### Task data ###

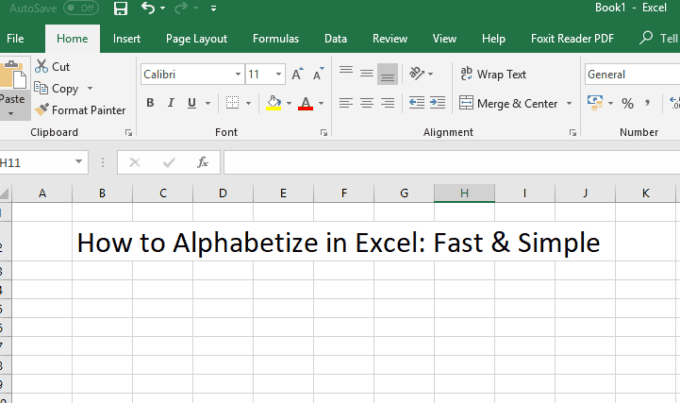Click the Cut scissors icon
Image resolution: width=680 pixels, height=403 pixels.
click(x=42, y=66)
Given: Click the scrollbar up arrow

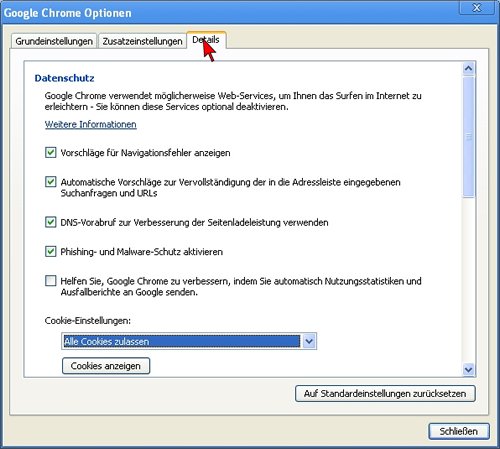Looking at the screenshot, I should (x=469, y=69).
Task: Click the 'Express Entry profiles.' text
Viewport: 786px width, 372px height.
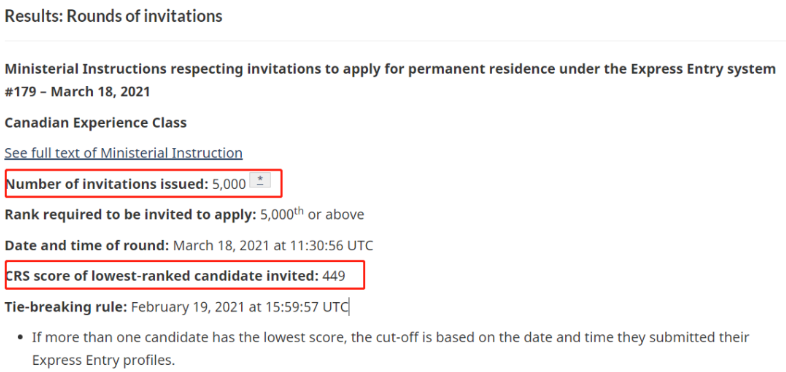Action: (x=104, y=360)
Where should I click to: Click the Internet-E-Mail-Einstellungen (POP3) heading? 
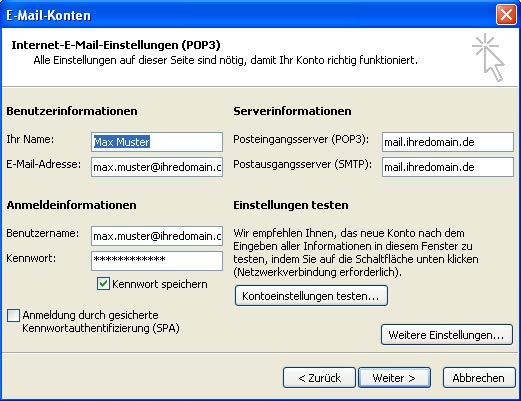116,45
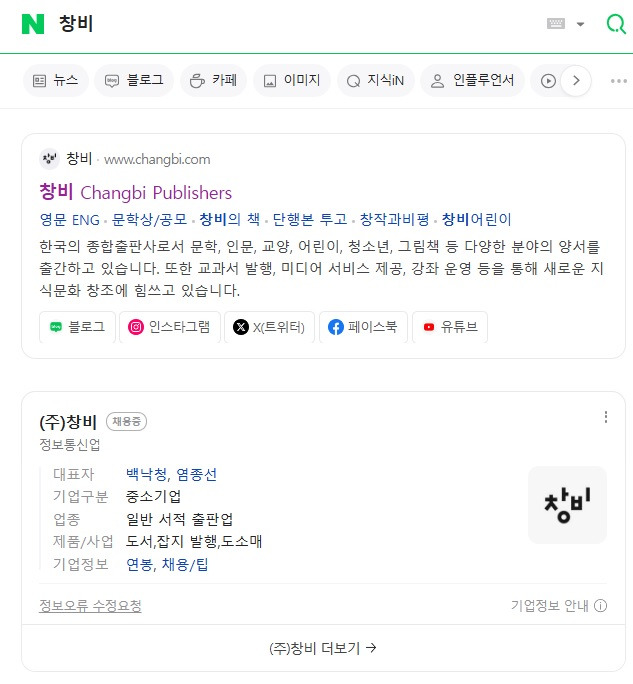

###

=== Prompt ===
Reproduce exactly, with nothing added, the lines from the line with "Viewport: 786px width, 372px height." through the end of the entries above; pictures are to be left out.

=== Exercise output ===
Viewport: 786px width, 372px height.
Action: (x=104, y=360)
Where should I click to: Click the Internet-E-Mail-Einstellungen (POP3) heading? 
116,45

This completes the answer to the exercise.